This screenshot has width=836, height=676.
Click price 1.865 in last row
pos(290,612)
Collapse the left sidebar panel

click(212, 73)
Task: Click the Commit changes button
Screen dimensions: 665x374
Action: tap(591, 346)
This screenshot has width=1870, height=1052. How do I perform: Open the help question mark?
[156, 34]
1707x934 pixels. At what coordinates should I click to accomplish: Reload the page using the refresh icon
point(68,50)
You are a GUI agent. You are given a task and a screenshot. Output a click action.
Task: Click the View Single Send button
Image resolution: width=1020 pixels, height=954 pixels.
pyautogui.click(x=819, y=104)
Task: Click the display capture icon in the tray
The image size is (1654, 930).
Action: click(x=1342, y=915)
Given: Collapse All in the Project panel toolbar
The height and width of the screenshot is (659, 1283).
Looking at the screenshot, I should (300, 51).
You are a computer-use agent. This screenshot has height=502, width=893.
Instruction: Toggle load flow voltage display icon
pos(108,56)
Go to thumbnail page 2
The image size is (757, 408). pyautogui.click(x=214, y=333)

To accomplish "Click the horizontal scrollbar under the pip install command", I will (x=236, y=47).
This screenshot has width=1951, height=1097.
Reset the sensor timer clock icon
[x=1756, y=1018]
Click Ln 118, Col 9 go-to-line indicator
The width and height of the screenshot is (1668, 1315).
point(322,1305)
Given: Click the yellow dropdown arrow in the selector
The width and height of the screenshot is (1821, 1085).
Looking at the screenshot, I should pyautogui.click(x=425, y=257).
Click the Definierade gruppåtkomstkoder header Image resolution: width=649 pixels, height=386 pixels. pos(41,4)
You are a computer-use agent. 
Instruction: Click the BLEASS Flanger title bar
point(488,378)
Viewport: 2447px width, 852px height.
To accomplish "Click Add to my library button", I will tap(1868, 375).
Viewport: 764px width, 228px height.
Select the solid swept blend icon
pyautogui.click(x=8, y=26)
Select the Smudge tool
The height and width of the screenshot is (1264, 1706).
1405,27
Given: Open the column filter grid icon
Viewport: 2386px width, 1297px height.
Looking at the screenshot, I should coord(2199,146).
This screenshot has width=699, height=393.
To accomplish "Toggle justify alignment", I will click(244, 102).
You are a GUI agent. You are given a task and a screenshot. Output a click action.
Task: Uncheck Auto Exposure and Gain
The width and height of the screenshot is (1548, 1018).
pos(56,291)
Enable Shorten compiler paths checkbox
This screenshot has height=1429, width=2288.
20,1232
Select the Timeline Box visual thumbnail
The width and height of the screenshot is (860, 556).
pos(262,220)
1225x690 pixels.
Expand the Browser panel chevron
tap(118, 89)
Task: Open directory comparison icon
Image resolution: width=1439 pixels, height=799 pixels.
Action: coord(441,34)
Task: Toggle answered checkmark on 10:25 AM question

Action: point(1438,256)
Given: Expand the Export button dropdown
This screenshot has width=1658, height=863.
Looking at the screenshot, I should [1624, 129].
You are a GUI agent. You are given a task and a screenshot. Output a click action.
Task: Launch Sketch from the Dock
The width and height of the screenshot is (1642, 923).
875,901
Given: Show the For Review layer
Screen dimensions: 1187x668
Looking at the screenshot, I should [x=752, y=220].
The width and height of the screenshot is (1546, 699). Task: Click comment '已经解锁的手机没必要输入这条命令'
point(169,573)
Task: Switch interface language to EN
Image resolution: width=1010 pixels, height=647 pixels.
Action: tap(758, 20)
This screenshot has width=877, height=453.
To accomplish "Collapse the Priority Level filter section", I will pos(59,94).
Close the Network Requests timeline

--------------------

### YOUR OBJECTIVE
Retype the lines above, keeping every character.

### SOLUTION TO THIS EXERCISE
This screenshot has width=836, height=676.
Click price 1.865 in last row
pos(290,612)
Collapse the left sidebar panel

click(212, 73)
Task: Click the Commit changes button
Screen dimensions: 665x374
Action: tap(591, 346)
This screenshot has width=1870, height=1052. How do I perform: Open the help question mark?
[156, 34]
1707x934 pixels. At what coordinates should I click to accomplish: Reload the page using the refresh icon
point(68,50)
You are a GUI agent. You are given a task and a screenshot. Output a click action.
Task: Click the View Single Send button
Image resolution: width=1020 pixels, height=954 pixels.
pyautogui.click(x=819, y=104)
Task: Click the display capture icon in the tray
The image size is (1654, 930).
Action: click(x=1342, y=915)
Given: Collapse All in the Project panel toolbar
The height and width of the screenshot is (659, 1283).
Looking at the screenshot, I should (300, 51).
You are a computer-use agent. This screenshot has height=502, width=893.
Instruction: Toggle load flow voltage display icon
pos(108,56)
Go to thumbnail page 2
The image size is (757, 408). pyautogui.click(x=214, y=333)

To accomplish "Click the horizontal scrollbar under the pip install command", I will (x=236, y=47).
This screenshot has width=1951, height=1097.
Reset the sensor timer clock icon
[x=1756, y=1018]
Click Ln 118, Col 9 go-to-line indicator
The width and height of the screenshot is (1668, 1315).
point(322,1305)
Given: Click the yellow dropdown arrow in the selector
The width and height of the screenshot is (1821, 1085).
Looking at the screenshot, I should pyautogui.click(x=425, y=257).
Click the Definierade gruppåtkomstkoder header Image resolution: width=649 pixels, height=386 pixels. pos(41,4)
You are a computer-use agent. 
Instruction: Click the BLEASS Flanger title bar
point(488,378)
Viewport: 2447px width, 852px height.
To accomplish "Click Add to my library button", I will tap(1868, 375).
Viewport: 764px width, 228px height.
Select the solid swept blend icon
pyautogui.click(x=8, y=26)
Select the Smudge tool
The height and width of the screenshot is (1264, 1706).
1405,27
Given: Open the column filter grid icon
Viewport: 2386px width, 1297px height.
Looking at the screenshot, I should coord(2199,146).
This screenshot has width=699, height=393.
To accomplish "Toggle justify alignment", I will click(244, 102).
You are a GUI agent. You are given a task and a screenshot. Output a click action.
Task: Uncheck Auto Exposure and Gain
The width and height of the screenshot is (1548, 1018).
pos(56,291)
Enable Shorten compiler paths checkbox
This screenshot has height=1429, width=2288.
20,1232
Select the Timeline Box visual thumbnail
The width and height of the screenshot is (860, 556).
pos(262,220)
1225x690 pixels.
Expand the Browser panel chevron
tap(118, 89)
Task: Open directory comparison icon
Image resolution: width=1439 pixels, height=799 pixels.
Action: coord(441,34)
Task: Toggle answered checkmark on 10:25 AM question

Action: point(1438,256)
Given: Expand the Export button dropdown
This screenshot has width=1658, height=863.
Looking at the screenshot, I should [1624, 129].
You are a GUI agent. You are given a task and a screenshot. Output a click action.
Task: Launch Sketch from the Dock
The width and height of the screenshot is (1642, 923).
875,901
Given: Show the For Review layer
Screen dimensions: 1187x668
Looking at the screenshot, I should [x=752, y=220].
The width and height of the screenshot is (1546, 699). Task: Click comment '已经解锁的手机没必要输入这条命令'
point(169,573)
Task: Switch interface language to EN
Image resolution: width=1010 pixels, height=647 pixels.
Action: tap(758, 20)
This screenshot has width=877, height=453.
To accomplish "Collapse the Priority Level filter section", I will pos(59,94).
Close the Network Requests timeline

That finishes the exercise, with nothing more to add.